* BRANO DA ESAMINARE:
((

SEZIONE PRIMA CIVILE

Composta dagli Ill.mi Sigg.ri Magistrati:

Dott. BISOGNI Giacinto – Presidente –

Dott. IOFRIDA Giulia – rel. Consigliere –

Dott. CAIAZZO Rosario – Consigliere –

Dott. SCALIA Laura – Consigliere –

Dott. FIDANZIA Andrea – Consigliere –

ha pronunciato la seguente:

ORDINANZA

sul ricorso 20154/2018 proposto da:

O.A., elettivamente domiciliato in Roma, Via Piemonte n. 117, presso lo studio dell’avvocato Perin Giulia, che lo rappresenta e difende unitamente all’avvocato Schuster Alexander, giusta procura in calce al ricorso;

– ricorrente –

contro

Ministero dell’Interno, Procuratore Generale della Repubblica presso la Corte di Appello di Torino, Procuratore Generale della Repubblica presso la Corte di Cassazione;

– intimati –

avverso la sentenza n. 569/2018 della CORTE D’APPELLO di TORINO, depositata il 28/03/2018;

udita la relazione della causa svolta nella camera di consiglio del 05/12/2019 dal cons. Dott. IOFRIDA GIULIA.

))

* SEZIONE DATI:
((

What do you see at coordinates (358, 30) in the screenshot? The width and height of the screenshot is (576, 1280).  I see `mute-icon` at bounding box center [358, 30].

))

* PARTI DELL'ESERCIZIO:
1. Elenca tutti i magistrati che compongono il collegio nell'ordinanza.
2. Ricopia dall'ordinanza il passo che comincia con "O.A., elettivamente domiciliato" e finisce con "Dott. IOFRIDA GIULIA.".

* ESERCIZI SVOLTI:
1.
- BISOGNI Giacinto
- IOFRIDA Giulia
- CAIAZZO Rosario
- SCALIA Laura
- FIDANZIA Andrea

2.
O.A., elettivamente domiciliato in Roma, Via Piemonte n. 117, presso lo studio dell’avvocato Perin Giulia, che lo rappresenta e difende unitamente all’avvocato Schuster Alexander, giusta procura in calce al ricorso;

– ricorrente –

contro

Ministero dell’Interno, Procuratore Generale della Repubblica presso la Corte di Appello di Torino, Procuratore Generale della Repubblica presso la Corte di Cassazione;

– intimati –

avverso la sentenza n. 569/2018 della CORTE D’APPELLO di TORINO, depositata il 28/03/2018;

udita la relazione della causa svolta nella camera di consiglio del 05/12/2019 dal cons. Dott. IOFRIDA GIULIA.